### Excerpted passage
According to the measure of the dependent claim 5, whenever a change in input modality is detected a new sub-string is started. As described above, conventional melody databases can only be searched for the entire query string. The inventor has realized that users may change input modality during inputting of the audio fragment represented by the query string. For example, a user may sing a phrase of the chorus and may hum a phrase of the main lyrics. By splitting the query string, the parts corresponding to the different input modalities can be searched for separately, for example using databases optimized for the respective input modalities or by representing a same phrase in the database separately for each modality.
According to the measure of the dependent claim 6, an iterative automatic process is used that optimizes the location and size of the sub-strings. In this way, automatically a decomposition can be found. An initial estimate is made of the number of sub-strings. Each sub-string will be represented by a respective centroid (with audio characteristics of the sub-string). Thus, the initial estimate determines the initial number of centroids. The initial locations of the centroids may be chosen equidistantly distributed along the audio fragment. The sub-strings may initially be equal size. The procedure then minimizes the distance between the sub-string and its centroid. A jump from one input modality to another will usually negatively influence the distance. So, if a sub-string initially overlapped two successive input modalities in the audio fragment, the minimization tends to shift a boundary of the sub-string until it mainly falls within the same input modality as its centroid. Similarly, the boundary of the next sub-string will be shifted.

### The tasks
a - Retype the excerpt on melody queries from "According to the measure of the dependent claim 5, whenever" up to and including "for each modality.".
b - Translate this sentence from the excerpt on melody queries into Spanish: "A jump from one input modality to another will usually negatively influence the distance."
None of the item coordinate data is needed here.

(Item coordinate data)
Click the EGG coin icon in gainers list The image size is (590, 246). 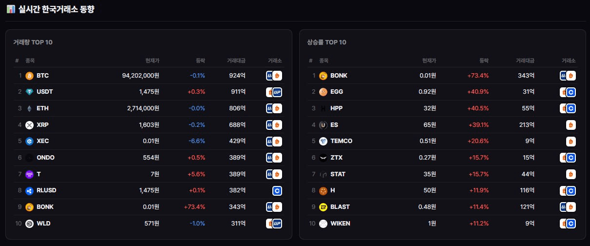point(323,92)
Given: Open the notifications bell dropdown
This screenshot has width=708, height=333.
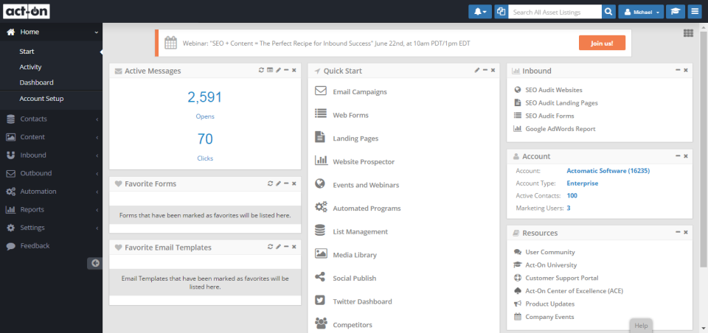Looking at the screenshot, I should (x=479, y=12).
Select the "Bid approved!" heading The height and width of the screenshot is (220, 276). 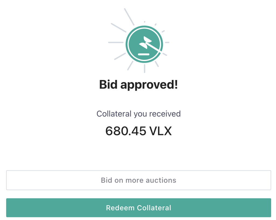click(x=139, y=85)
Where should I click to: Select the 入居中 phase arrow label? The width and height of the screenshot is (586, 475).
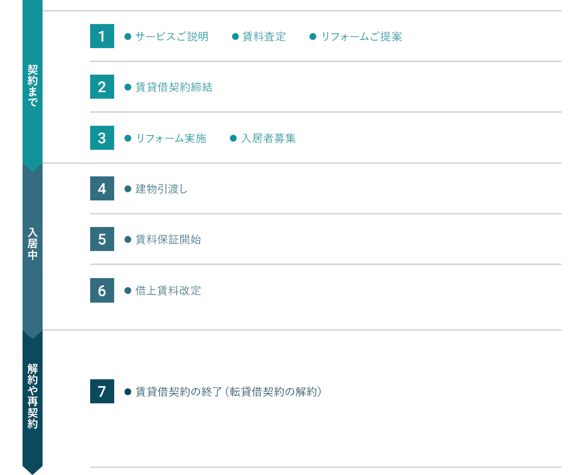[33, 244]
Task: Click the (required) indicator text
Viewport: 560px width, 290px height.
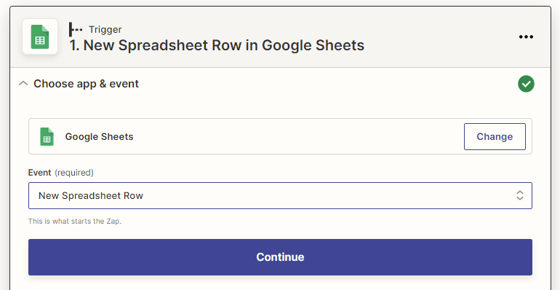Action: tap(74, 173)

### Expected answers
a -
According to the measure of the dependent claim 5, whenever a change in input modality is detected a new sub-string is started. As described above, conventional melody databases can only be searched for the entire query string. The inventor has realized that users may change input modality during inputting of the audio fragment represented by the query string. For example, a user may sing a phrase of the chorus and may hum a phrase of the main lyrics. By splitting the query string, the parts corresponding to the different input modalities can be searched for separately, for example using databases optimized for the respective input modalities or by representing a same phrase in the database separately for each modality.

b - Un salto de una modalidad de entrada a otra normalmente influirá de forma negativa en la distancia.